Turn the material from the line containing "The image size" through the end of the material into a JSON list of strings, one string per line, skipping blank lines. Leave the pictures out of your answer.

⁂

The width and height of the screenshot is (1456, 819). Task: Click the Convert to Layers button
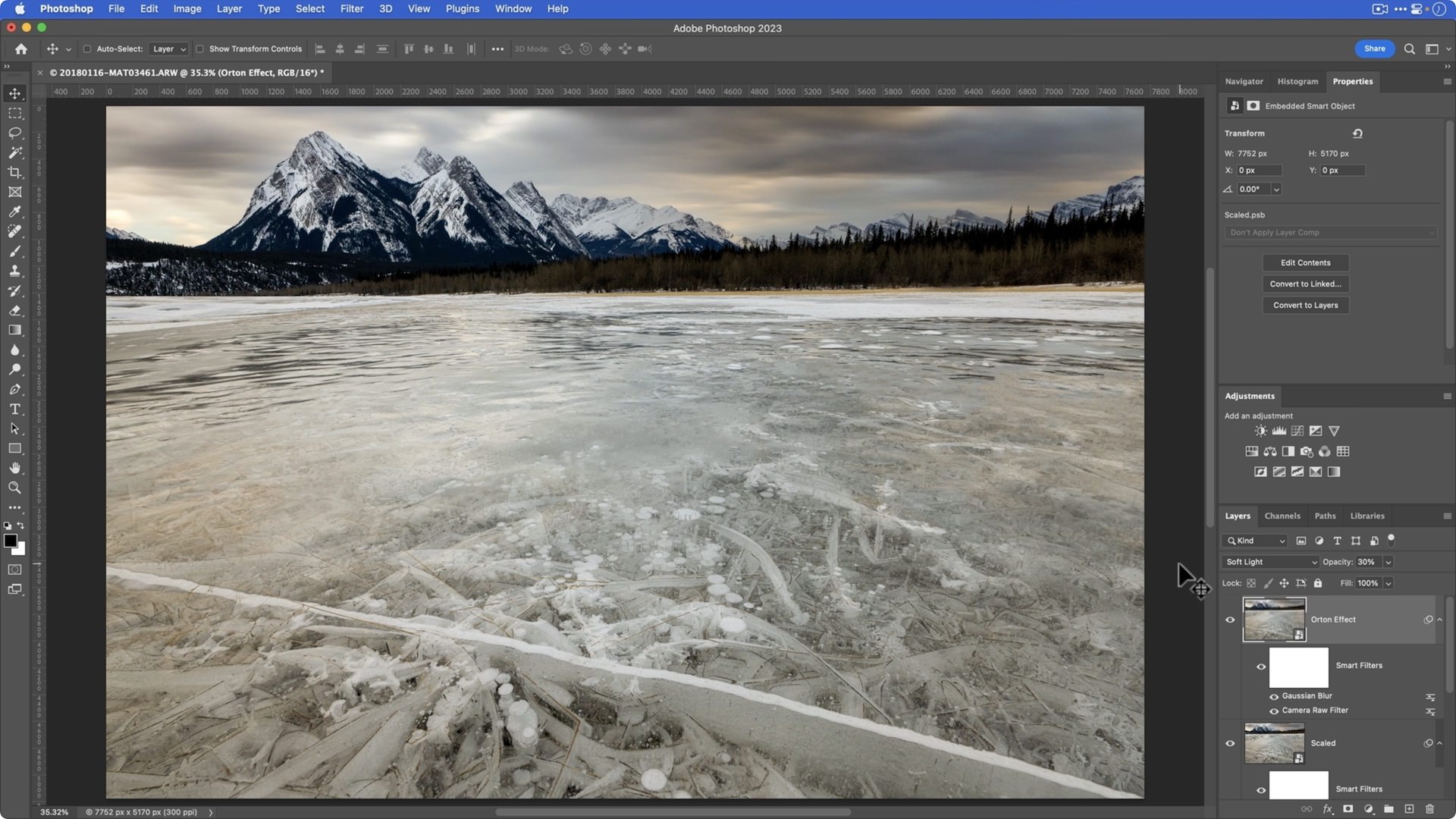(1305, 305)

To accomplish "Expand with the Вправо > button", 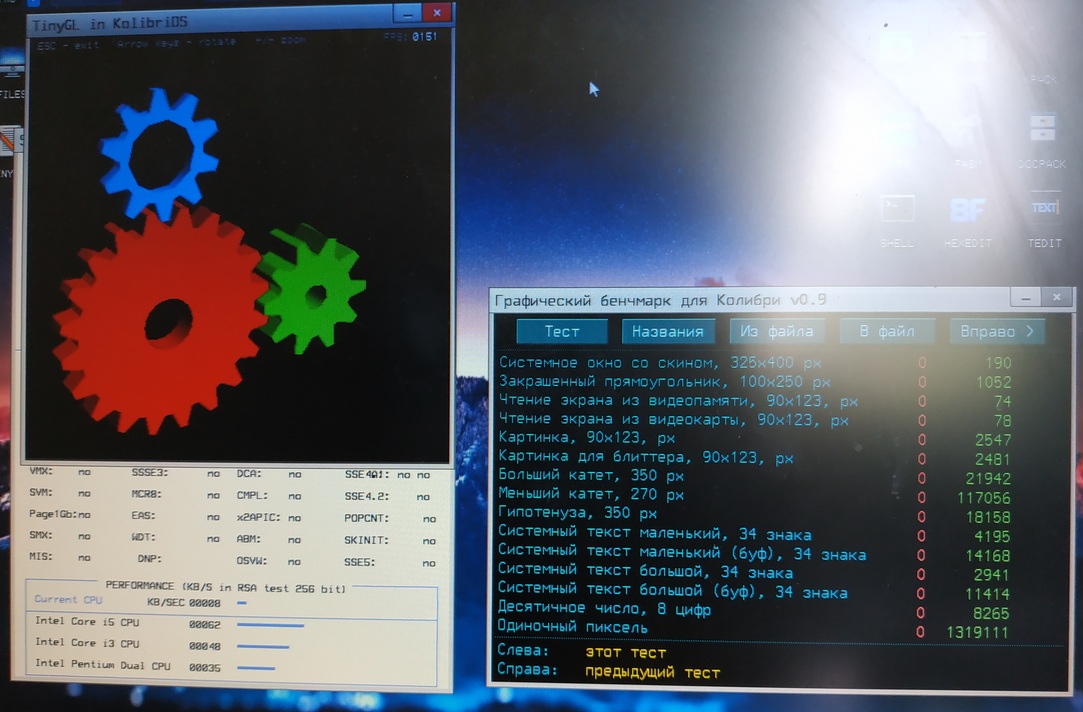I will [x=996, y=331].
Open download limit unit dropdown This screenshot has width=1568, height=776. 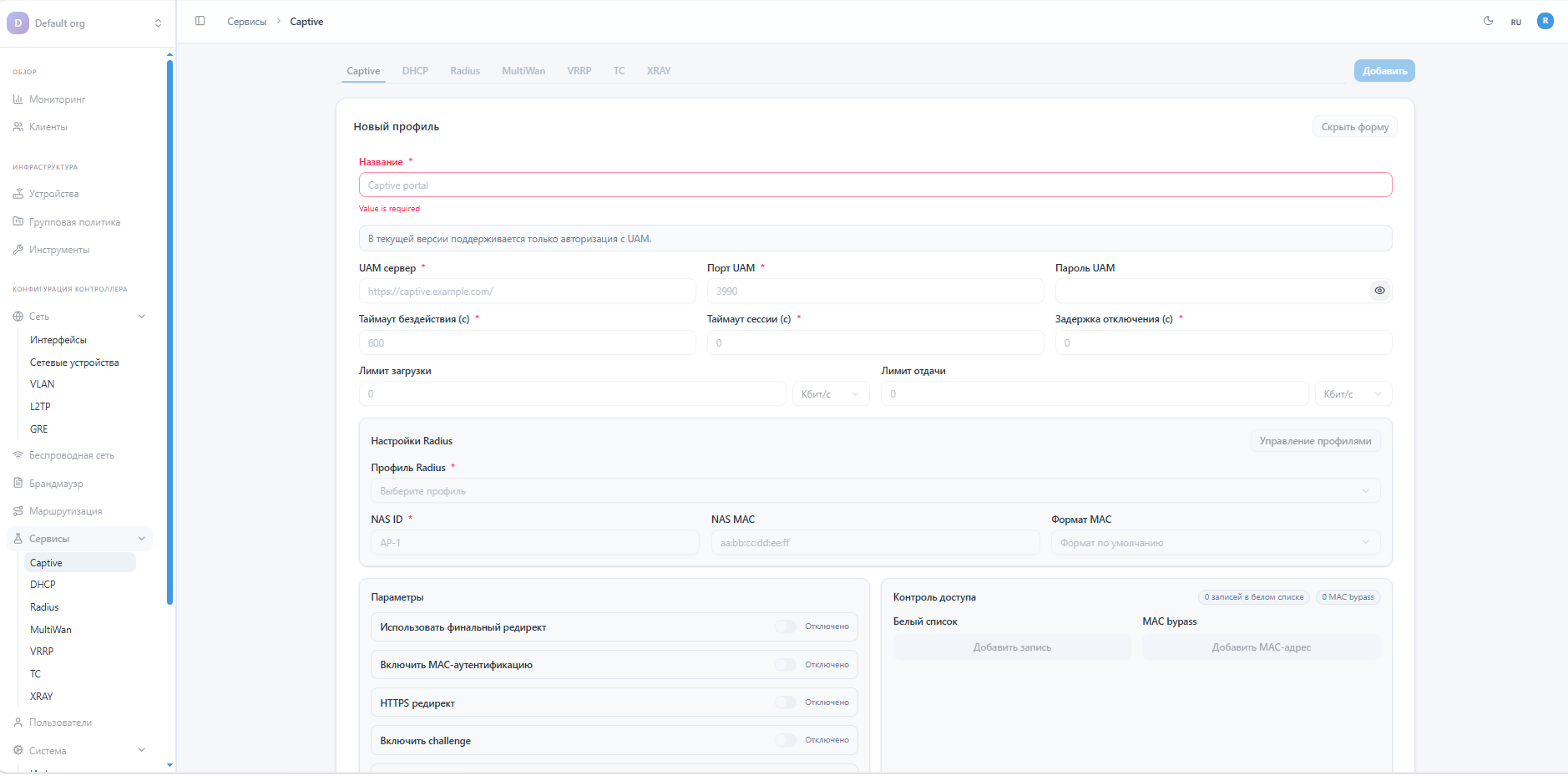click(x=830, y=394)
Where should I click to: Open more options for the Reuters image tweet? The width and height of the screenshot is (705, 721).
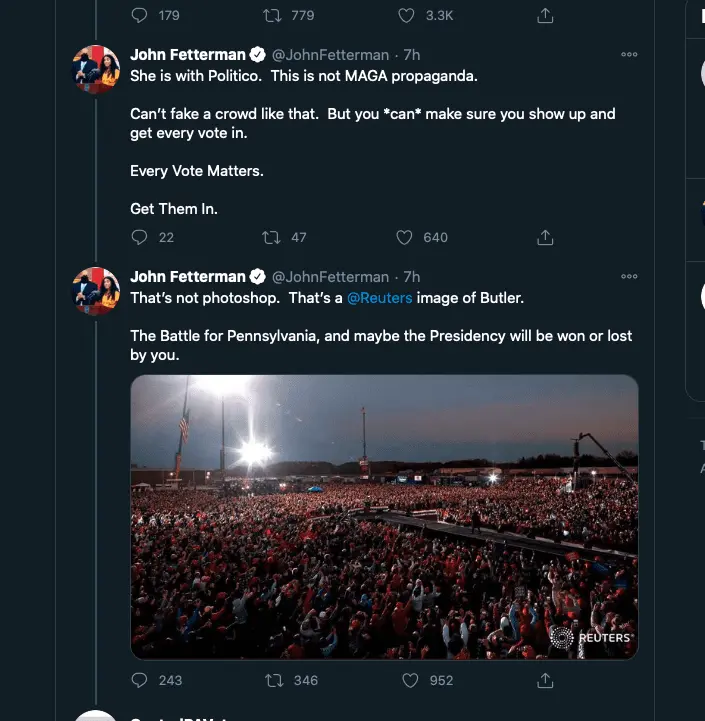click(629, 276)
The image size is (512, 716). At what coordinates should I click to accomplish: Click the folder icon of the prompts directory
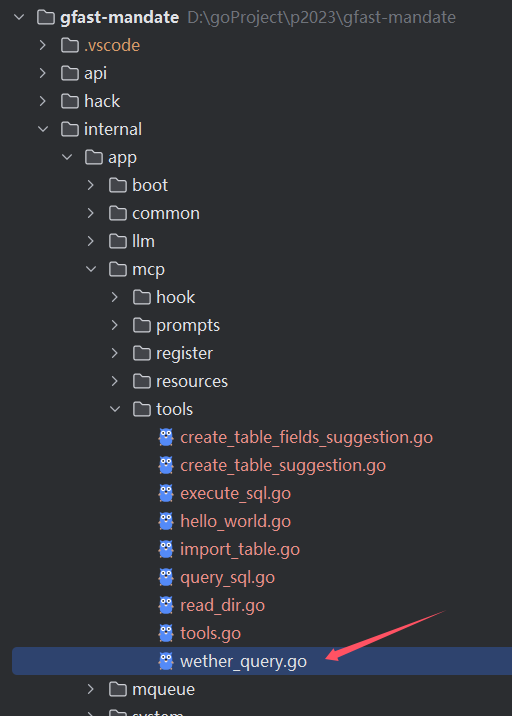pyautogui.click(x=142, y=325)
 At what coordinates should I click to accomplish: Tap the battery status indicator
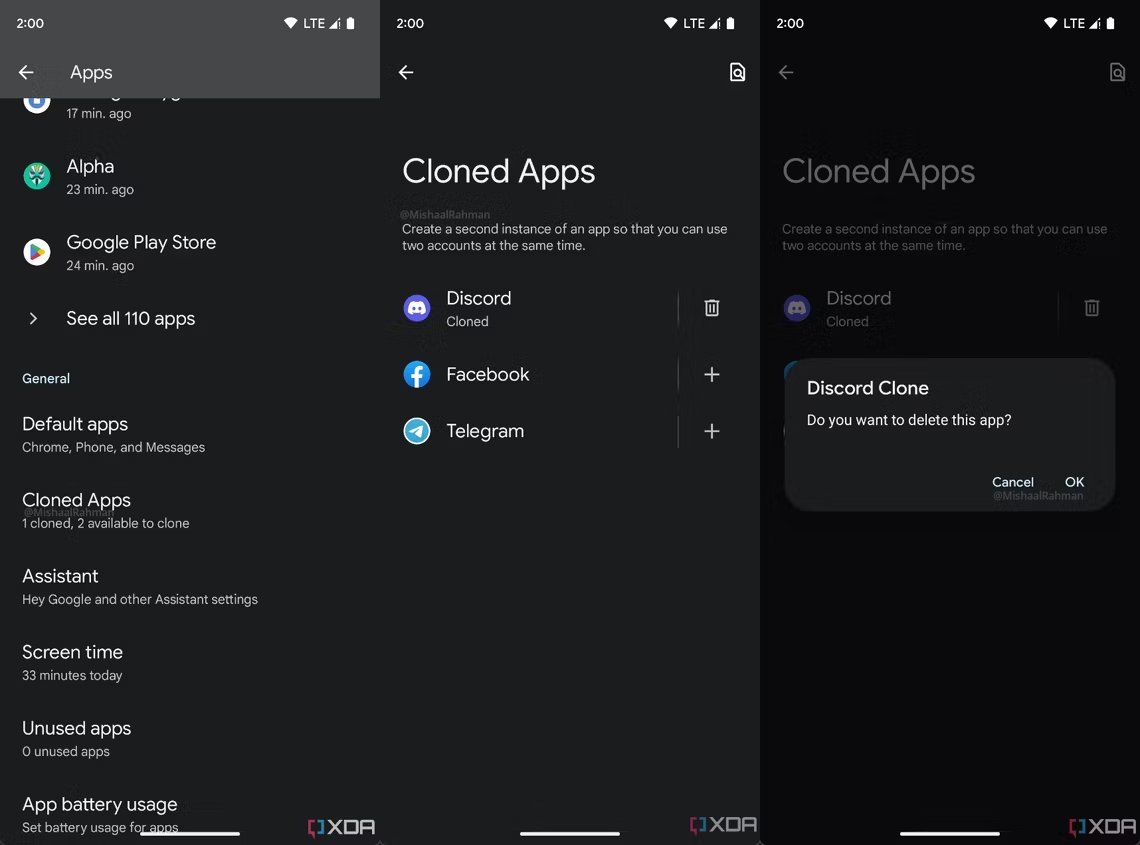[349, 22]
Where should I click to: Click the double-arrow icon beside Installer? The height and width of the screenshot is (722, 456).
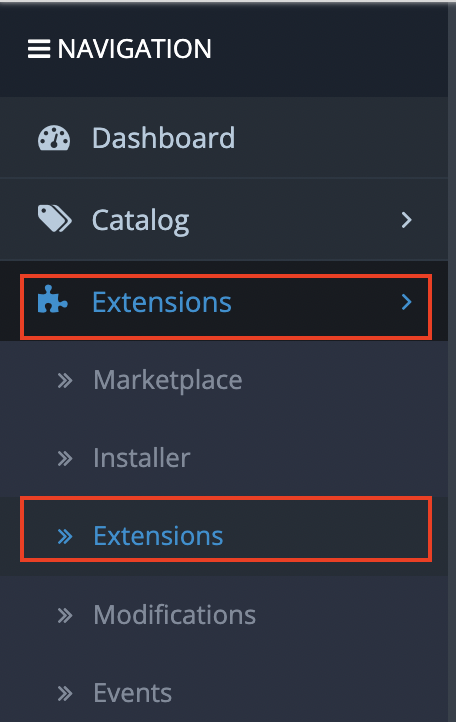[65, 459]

⁂

• **Written response**:
[
  "The image size is (512, 716). At what coordinates should I click to accomplish: Click the folder icon of the prompts directory",
  "pyautogui.click(x=142, y=325)",
  " At what coordinates should I click to accomplish: Tap the battery status indicator",
  "[349, 22]",
  "Where should I click to: Click the double-arrow icon beside Installer? The height and width of the screenshot is (722, 456).",
  "[65, 459]"
]